= What you are asked to do =
Keep only the lines from the top of the listing through the one with "Task: Toggle bold formatting in the editor", and reproduce them unaltered.

= The input =

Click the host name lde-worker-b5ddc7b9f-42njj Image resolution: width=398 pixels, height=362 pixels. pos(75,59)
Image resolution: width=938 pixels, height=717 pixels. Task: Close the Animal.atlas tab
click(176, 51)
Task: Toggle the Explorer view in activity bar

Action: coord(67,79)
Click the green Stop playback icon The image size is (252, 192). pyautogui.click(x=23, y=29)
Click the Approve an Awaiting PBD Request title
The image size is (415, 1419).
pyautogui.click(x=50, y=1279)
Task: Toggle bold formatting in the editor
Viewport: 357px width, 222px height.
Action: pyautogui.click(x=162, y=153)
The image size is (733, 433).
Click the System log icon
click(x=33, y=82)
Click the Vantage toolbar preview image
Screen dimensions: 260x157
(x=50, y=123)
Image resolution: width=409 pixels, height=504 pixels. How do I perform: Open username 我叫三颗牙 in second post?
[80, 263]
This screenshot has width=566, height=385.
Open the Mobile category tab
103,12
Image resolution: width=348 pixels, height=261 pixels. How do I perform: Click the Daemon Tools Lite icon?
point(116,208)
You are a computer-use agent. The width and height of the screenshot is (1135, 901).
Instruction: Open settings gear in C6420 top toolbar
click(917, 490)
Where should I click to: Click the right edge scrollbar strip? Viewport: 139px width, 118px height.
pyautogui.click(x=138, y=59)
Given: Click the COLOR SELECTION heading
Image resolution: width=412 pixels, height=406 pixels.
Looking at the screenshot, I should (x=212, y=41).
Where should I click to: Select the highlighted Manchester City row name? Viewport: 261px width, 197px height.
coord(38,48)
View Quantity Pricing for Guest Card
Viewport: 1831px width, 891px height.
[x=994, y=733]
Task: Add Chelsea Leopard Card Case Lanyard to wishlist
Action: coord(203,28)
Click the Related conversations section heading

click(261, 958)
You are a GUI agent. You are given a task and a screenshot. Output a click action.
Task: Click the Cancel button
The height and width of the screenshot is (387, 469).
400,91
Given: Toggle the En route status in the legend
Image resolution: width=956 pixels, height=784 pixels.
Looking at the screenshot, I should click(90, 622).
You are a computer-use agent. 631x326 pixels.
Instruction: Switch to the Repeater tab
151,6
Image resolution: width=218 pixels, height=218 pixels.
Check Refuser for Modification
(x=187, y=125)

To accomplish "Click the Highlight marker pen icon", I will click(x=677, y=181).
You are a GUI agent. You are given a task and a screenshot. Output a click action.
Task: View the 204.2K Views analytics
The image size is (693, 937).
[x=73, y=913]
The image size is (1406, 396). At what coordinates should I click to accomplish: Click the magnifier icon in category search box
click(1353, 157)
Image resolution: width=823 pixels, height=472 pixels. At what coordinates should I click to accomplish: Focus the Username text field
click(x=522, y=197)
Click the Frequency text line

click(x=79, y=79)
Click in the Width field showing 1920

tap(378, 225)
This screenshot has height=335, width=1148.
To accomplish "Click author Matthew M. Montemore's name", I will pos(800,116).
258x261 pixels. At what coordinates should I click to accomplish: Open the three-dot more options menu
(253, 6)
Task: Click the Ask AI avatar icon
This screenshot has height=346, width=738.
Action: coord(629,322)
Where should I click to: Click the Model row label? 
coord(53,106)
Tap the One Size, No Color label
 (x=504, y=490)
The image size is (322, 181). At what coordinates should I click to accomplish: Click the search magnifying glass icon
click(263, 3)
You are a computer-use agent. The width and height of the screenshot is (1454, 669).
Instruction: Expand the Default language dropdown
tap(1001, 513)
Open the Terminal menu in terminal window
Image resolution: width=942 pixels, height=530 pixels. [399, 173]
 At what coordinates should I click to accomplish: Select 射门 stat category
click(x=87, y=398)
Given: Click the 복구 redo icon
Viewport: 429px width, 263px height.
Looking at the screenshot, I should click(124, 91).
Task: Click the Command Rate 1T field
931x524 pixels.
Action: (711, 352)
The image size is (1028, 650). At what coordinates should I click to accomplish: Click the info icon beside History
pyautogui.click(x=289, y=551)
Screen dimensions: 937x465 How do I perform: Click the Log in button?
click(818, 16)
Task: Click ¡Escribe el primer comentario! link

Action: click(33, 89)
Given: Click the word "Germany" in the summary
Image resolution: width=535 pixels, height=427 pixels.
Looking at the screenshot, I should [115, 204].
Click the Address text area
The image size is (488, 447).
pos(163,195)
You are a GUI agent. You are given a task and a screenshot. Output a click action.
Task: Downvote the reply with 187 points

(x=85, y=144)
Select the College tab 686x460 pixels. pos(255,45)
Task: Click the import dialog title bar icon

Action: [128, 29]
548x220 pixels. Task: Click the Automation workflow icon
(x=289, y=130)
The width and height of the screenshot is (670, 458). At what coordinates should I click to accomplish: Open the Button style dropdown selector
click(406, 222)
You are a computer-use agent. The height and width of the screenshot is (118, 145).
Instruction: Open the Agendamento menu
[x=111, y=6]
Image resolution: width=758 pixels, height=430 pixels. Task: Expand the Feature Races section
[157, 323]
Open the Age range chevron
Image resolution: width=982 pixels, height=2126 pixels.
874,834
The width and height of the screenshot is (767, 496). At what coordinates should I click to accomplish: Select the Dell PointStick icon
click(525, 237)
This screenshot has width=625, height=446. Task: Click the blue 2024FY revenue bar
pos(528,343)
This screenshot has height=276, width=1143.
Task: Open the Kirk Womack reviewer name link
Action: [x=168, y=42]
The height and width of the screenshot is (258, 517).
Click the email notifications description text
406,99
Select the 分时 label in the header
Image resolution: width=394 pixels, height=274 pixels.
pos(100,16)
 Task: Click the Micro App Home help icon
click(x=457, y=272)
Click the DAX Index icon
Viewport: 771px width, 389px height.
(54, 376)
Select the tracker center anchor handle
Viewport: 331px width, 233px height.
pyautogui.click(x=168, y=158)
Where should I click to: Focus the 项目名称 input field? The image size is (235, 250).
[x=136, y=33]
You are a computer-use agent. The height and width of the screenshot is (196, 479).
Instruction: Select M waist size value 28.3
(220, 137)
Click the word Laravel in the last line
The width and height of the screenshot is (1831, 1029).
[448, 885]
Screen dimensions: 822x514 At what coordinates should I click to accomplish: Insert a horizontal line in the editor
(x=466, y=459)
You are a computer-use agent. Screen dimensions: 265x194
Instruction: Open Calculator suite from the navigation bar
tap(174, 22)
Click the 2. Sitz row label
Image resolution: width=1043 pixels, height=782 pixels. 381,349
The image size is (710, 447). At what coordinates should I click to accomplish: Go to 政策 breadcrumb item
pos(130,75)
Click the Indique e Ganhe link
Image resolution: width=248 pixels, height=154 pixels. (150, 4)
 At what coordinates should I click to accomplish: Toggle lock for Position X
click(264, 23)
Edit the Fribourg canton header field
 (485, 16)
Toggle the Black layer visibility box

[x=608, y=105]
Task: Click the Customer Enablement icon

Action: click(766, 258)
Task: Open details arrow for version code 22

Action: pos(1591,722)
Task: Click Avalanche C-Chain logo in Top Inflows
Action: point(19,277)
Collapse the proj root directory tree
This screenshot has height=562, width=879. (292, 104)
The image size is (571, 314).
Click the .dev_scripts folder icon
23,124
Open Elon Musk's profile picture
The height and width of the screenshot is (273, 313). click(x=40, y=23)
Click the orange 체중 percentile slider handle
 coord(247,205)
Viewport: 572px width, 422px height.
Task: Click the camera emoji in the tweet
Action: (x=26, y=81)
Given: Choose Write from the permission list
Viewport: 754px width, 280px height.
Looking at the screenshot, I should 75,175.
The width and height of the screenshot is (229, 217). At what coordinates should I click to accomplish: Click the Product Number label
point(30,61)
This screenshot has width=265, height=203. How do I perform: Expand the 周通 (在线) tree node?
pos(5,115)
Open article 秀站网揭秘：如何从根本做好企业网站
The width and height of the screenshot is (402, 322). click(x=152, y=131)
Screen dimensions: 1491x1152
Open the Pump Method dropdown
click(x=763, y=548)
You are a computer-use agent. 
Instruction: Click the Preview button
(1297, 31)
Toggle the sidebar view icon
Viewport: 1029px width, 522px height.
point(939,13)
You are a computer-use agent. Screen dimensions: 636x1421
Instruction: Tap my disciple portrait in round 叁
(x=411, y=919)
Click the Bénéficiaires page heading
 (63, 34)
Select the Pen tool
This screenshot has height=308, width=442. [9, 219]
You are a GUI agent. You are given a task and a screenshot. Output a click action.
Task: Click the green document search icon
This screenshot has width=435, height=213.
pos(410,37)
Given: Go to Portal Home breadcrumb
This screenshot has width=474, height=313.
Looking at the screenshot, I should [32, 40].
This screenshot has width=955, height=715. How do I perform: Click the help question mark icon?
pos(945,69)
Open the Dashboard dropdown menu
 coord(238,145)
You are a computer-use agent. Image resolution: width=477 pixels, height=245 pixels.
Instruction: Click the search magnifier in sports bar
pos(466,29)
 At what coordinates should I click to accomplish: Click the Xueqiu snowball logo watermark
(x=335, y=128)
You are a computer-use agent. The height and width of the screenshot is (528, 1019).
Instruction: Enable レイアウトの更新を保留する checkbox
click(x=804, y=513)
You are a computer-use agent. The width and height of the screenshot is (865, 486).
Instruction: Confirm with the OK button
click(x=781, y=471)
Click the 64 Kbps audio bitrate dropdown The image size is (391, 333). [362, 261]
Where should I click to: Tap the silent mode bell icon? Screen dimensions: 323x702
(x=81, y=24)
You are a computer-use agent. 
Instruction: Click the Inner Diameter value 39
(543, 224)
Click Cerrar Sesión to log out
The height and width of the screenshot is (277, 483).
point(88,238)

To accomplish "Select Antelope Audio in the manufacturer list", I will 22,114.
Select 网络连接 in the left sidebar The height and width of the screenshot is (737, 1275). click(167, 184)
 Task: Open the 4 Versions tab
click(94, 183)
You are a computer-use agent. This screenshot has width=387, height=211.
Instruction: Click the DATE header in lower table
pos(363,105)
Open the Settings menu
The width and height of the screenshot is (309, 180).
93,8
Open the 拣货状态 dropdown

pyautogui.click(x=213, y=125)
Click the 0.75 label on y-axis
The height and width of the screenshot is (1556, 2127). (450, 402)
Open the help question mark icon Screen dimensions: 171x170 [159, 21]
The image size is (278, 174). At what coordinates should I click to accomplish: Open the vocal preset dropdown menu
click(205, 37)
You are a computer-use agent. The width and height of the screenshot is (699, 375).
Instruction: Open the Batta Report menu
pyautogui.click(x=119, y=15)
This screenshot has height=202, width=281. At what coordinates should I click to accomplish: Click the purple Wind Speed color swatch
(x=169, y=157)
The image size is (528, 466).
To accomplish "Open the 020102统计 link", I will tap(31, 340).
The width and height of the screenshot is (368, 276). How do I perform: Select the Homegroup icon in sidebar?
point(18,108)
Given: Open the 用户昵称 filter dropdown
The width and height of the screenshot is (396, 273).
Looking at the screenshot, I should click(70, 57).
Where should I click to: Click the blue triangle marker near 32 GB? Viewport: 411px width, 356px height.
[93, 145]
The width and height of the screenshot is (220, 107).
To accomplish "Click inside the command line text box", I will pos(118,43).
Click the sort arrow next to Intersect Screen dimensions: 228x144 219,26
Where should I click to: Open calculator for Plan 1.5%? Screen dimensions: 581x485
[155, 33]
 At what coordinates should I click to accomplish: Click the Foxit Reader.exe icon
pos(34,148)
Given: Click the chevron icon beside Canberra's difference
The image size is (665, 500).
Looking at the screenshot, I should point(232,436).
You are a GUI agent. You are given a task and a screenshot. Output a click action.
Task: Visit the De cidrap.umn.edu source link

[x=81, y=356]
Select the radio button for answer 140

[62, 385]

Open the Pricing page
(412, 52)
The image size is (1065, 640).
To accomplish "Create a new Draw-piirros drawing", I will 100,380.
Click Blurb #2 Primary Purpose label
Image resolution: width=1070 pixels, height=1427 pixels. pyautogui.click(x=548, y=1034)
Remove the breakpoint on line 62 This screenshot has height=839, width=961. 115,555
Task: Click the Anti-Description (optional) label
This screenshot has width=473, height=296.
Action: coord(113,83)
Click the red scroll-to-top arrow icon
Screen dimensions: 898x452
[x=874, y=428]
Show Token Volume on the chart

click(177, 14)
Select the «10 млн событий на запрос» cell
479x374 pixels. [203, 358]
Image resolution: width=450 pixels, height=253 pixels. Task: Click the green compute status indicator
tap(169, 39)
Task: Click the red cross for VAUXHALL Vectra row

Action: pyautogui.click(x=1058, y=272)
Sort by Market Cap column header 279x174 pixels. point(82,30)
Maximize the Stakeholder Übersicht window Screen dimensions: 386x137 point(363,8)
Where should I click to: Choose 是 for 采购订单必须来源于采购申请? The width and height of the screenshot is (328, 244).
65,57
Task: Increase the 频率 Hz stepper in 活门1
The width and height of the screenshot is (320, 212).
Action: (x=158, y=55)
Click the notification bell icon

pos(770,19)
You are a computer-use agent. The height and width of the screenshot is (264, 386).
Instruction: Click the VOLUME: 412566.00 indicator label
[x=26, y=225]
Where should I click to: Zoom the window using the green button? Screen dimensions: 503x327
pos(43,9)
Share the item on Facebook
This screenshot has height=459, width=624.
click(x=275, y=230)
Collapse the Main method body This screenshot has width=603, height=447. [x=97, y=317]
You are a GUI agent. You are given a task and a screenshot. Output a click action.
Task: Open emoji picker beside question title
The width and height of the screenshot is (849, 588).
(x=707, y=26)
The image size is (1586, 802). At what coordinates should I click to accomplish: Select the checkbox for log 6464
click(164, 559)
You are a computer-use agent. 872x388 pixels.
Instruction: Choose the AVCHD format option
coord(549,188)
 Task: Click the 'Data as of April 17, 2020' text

= Reply =
Click the host name lde-worker-b5ddc7b9f-42njj Image resolution: width=398 pixels, height=362 pixels. pos(75,59)
Image resolution: width=938 pixels, height=717 pixels. Task: Close the Animal.atlas tab
click(176, 51)
Task: Toggle the Explorer view in activity bar

Action: coord(67,79)
Click the green Stop playback icon The image size is (252, 192). pyautogui.click(x=23, y=29)
Click the Approve an Awaiting PBD Request title
The image size is (415, 1419).
pyautogui.click(x=50, y=1279)
Task: Toggle bold formatting in the editor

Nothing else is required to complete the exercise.